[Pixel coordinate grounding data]

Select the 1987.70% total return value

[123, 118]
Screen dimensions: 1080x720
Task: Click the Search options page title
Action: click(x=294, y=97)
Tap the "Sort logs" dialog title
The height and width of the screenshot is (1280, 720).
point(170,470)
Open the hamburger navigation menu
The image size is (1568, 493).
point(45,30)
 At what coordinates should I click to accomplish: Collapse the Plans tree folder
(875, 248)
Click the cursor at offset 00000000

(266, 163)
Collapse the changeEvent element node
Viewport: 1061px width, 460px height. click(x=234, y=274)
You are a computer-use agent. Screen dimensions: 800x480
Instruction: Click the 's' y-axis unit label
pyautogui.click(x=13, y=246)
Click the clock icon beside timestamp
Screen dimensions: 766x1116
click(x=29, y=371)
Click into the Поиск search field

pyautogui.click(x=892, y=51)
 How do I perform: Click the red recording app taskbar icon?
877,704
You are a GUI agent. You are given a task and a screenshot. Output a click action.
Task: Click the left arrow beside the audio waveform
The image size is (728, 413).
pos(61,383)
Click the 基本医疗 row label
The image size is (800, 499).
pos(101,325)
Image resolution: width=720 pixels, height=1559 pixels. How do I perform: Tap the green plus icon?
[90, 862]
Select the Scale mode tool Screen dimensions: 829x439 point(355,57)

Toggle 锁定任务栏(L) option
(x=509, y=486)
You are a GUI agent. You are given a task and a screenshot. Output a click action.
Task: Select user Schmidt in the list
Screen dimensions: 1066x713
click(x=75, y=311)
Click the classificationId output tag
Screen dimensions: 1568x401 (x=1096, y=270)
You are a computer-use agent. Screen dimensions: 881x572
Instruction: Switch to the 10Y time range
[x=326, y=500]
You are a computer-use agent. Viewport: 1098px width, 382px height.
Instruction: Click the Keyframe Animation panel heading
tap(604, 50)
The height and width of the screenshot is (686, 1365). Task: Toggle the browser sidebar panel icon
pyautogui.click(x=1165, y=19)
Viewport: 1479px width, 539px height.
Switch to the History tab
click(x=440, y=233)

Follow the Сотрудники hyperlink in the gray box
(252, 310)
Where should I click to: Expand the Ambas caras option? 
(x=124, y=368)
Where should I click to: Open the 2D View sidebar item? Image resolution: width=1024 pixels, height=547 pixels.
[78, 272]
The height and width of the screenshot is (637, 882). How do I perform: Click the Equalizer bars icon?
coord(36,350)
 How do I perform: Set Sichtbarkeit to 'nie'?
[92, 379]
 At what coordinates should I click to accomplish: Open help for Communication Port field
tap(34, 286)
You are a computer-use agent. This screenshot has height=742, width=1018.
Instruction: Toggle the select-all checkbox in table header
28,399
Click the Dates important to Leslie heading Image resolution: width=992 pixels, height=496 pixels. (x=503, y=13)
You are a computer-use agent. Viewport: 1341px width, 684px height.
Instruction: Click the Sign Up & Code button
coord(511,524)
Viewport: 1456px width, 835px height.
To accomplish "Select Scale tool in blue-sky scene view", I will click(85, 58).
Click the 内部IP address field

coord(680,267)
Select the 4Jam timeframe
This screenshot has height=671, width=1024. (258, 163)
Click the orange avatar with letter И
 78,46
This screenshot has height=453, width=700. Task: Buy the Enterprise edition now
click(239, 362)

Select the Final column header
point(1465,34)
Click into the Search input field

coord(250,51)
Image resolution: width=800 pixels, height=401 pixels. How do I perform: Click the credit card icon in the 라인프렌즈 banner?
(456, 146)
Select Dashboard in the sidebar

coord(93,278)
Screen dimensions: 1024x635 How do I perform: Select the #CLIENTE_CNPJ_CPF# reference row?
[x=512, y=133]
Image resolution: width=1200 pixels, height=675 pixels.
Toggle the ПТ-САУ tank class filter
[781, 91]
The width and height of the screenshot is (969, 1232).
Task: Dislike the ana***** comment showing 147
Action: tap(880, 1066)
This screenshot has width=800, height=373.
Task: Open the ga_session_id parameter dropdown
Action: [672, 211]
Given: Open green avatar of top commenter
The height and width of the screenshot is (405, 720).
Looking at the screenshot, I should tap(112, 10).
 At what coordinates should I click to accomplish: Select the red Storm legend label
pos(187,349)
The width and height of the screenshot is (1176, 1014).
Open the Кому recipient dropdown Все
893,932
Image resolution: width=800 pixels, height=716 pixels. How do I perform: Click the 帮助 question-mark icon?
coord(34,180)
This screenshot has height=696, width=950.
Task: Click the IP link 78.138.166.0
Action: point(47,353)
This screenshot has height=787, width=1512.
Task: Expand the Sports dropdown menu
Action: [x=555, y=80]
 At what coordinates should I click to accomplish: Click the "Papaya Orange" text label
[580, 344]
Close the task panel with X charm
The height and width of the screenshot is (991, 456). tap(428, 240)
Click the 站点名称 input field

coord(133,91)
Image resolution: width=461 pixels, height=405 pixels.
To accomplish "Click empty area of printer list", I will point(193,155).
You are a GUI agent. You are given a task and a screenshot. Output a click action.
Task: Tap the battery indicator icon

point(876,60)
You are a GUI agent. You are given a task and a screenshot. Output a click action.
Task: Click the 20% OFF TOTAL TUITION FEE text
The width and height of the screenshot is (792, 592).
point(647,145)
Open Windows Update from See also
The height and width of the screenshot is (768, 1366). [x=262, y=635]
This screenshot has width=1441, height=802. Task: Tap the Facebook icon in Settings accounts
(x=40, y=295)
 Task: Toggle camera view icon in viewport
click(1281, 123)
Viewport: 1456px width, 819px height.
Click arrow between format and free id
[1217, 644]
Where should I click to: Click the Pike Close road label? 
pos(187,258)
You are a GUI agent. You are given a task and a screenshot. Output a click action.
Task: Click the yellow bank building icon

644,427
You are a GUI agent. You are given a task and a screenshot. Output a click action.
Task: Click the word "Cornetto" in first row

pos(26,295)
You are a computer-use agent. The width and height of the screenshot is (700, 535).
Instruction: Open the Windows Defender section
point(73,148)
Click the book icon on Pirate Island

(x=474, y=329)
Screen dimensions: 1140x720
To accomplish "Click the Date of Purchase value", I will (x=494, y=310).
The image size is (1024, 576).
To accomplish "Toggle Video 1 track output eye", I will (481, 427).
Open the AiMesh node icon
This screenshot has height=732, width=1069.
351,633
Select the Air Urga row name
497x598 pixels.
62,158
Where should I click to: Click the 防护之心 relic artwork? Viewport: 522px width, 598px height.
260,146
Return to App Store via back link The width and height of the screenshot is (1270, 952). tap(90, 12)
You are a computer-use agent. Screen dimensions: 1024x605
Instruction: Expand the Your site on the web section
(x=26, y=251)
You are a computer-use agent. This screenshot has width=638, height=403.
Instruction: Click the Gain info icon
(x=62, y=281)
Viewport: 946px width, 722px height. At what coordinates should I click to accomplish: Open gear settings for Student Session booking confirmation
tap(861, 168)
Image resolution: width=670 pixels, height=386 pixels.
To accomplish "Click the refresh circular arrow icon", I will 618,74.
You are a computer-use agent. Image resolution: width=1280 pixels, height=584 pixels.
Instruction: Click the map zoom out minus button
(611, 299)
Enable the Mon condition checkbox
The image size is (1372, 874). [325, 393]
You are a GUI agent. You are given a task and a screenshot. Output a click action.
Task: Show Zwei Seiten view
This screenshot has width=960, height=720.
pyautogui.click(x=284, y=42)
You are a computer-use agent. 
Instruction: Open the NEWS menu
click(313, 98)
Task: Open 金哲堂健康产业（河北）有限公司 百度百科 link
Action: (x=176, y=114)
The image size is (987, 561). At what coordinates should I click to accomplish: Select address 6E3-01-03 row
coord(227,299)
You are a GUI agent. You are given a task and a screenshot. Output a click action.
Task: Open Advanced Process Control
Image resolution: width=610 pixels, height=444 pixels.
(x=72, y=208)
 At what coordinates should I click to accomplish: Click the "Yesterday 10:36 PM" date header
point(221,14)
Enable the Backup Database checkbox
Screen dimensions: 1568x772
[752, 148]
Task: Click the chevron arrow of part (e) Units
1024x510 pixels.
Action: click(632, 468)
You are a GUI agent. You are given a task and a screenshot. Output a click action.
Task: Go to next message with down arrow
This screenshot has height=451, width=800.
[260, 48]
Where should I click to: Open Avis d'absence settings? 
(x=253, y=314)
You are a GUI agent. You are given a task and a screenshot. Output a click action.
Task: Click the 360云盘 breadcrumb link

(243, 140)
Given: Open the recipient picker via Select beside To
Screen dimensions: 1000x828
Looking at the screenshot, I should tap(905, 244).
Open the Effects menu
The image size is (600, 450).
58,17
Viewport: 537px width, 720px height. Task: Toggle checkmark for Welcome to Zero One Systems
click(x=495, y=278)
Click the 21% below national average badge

_Required work_. Collect the lines of the records that include the string "beside".

_Output below_.
Click the clock icon beside timestamp
Task: Click the left arrow beside the audio waveform
Given: Open the recipient picker via Select beside To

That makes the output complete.